+++ EXTRACT

Riaz Pasha on his return to power showed himself anything but disposed to work well with the Khedive's English advisers. His policy took the form of stubborn opposition rather than active resistance, and it required all the firmness and tact of Lord Cromer to keep things in the right path. With the promotion of Maher Pasha to the post of Under-Secretary at War, attempts were made to interfere with the authority of the Sirdar in matters relating to the army, and hardly were these defeated than the further difficulty known as the "frontier incident" occurred.

++++++
+++ INPUT DATA

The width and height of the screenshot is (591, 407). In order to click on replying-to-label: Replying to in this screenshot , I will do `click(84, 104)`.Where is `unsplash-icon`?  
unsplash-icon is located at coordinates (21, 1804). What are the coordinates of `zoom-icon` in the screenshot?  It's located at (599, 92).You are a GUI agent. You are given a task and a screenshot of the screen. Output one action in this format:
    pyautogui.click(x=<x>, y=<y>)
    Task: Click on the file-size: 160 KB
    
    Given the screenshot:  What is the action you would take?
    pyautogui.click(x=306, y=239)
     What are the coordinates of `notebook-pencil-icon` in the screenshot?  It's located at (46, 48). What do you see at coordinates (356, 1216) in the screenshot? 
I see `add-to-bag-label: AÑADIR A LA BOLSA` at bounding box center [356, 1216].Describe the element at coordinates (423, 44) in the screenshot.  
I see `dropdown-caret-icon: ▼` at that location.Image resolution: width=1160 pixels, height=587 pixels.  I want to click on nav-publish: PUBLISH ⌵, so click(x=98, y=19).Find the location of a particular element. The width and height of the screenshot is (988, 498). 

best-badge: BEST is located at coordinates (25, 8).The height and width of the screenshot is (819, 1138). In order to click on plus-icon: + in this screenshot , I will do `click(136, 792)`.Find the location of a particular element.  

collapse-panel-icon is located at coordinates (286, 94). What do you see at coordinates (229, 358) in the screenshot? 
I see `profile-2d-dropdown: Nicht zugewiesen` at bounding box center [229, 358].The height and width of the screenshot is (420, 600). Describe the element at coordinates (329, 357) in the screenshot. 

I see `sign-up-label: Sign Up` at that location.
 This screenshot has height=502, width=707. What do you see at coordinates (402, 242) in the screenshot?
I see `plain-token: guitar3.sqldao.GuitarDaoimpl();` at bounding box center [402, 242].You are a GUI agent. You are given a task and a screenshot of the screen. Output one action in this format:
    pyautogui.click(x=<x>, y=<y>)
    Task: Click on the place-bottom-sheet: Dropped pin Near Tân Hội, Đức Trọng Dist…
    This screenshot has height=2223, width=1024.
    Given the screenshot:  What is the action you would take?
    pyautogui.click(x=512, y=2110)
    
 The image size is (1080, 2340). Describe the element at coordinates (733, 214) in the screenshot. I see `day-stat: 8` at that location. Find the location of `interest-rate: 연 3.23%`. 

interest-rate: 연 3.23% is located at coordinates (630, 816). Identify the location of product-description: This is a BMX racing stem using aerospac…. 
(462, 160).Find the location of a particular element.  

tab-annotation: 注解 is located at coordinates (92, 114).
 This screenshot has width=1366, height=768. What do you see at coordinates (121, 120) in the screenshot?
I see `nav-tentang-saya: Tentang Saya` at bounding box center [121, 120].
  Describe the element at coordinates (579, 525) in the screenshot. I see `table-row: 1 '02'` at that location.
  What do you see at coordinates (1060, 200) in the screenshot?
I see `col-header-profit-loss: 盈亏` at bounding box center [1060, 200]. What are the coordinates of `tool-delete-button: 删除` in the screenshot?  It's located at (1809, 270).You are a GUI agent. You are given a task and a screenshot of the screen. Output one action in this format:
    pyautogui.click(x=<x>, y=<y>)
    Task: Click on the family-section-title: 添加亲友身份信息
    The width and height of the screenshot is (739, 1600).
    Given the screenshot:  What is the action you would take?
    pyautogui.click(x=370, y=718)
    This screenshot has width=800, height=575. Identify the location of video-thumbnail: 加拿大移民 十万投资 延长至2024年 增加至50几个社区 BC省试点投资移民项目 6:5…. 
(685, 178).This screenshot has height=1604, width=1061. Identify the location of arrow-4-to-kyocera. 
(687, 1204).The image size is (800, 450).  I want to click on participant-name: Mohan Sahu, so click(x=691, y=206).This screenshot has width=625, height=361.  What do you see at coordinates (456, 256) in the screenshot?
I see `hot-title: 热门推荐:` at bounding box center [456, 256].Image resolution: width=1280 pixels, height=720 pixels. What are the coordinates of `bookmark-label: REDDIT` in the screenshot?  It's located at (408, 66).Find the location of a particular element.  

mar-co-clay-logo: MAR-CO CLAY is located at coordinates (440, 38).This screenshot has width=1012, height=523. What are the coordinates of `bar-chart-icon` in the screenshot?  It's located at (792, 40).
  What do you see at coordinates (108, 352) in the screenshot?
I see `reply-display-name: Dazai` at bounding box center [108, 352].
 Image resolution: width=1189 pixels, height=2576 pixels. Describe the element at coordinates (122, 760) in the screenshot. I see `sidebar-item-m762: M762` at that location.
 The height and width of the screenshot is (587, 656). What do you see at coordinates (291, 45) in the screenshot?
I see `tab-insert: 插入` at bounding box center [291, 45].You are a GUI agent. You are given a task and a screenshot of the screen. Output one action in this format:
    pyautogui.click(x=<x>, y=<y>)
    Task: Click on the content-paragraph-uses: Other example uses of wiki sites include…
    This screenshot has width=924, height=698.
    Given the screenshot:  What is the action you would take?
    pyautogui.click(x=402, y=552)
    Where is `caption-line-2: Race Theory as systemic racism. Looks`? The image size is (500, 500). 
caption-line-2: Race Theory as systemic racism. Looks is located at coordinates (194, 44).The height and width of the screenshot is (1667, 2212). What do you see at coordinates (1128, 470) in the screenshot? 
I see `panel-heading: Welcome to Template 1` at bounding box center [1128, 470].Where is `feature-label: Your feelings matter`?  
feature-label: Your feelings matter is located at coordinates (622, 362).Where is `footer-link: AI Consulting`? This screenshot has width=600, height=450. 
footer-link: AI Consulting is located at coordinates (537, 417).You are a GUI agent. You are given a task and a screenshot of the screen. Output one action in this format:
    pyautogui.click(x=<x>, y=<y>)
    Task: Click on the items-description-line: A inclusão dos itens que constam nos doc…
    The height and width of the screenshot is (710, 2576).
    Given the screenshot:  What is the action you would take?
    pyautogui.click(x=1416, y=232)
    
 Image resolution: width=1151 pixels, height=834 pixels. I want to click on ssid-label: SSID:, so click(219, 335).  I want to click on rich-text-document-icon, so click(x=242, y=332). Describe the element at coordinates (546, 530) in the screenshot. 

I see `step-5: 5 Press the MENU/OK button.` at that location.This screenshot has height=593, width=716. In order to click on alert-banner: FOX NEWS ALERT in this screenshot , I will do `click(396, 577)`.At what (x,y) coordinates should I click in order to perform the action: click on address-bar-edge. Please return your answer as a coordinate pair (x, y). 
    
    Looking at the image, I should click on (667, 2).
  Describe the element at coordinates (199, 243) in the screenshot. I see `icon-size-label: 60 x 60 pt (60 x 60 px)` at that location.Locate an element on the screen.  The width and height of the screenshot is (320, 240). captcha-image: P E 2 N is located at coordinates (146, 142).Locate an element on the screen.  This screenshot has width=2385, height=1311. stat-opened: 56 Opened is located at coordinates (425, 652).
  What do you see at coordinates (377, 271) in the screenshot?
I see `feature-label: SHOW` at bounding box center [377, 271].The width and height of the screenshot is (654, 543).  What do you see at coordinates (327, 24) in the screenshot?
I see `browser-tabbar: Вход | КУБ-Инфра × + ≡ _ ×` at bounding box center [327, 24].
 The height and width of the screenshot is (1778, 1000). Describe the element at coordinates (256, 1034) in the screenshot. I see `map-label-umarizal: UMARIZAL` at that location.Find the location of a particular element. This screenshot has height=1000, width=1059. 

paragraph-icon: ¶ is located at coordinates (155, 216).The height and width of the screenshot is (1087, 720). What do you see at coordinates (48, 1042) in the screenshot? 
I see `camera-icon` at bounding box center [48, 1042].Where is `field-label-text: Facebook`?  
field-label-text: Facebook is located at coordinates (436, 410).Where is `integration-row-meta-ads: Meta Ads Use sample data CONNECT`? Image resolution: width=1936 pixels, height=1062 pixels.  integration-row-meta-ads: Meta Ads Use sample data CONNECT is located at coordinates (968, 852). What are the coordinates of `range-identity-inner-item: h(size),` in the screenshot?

++++++

** EXERCISE TASKS **
**a)** Name every person that the passage about Riaz Pasha's return to power identifies by a personal name rather than by title alone.
**b)** Carry on the passage about Riaz Pasha's return to power, starting right after its final sentence.

** ANSWERS PER TASK **
**a)** Riaz Pasha, Lord Cromer, Maher Pasha

**b)**
The Khedive on his visit to Wady Halfa in January, 1894, made some observations on the army which were taken by the British officers as a slight upon them, and the Sirdar, General Kitchener, in consequence, resigned. He, however, withdrew his resignation almost immediately after, at the request of the Khedive. The matter was regarded by the British Government as an attempt to discredit the English officers, and to undermine their authority with the troops, and Lord Cromer was instructed to ask that a general order should be issued expressing the Khedive's satisfaction with the army, and the officers generally, and also that Maher Pasha should be removed. Both these requirements were complied with and the incident was closed.

Riaz Pasha shortly after resigned, and Nubar again returned to power.

Under his advice the relations of the Khedive with the British Government became more cordial, and no further "incidents" such as those above recorded took place.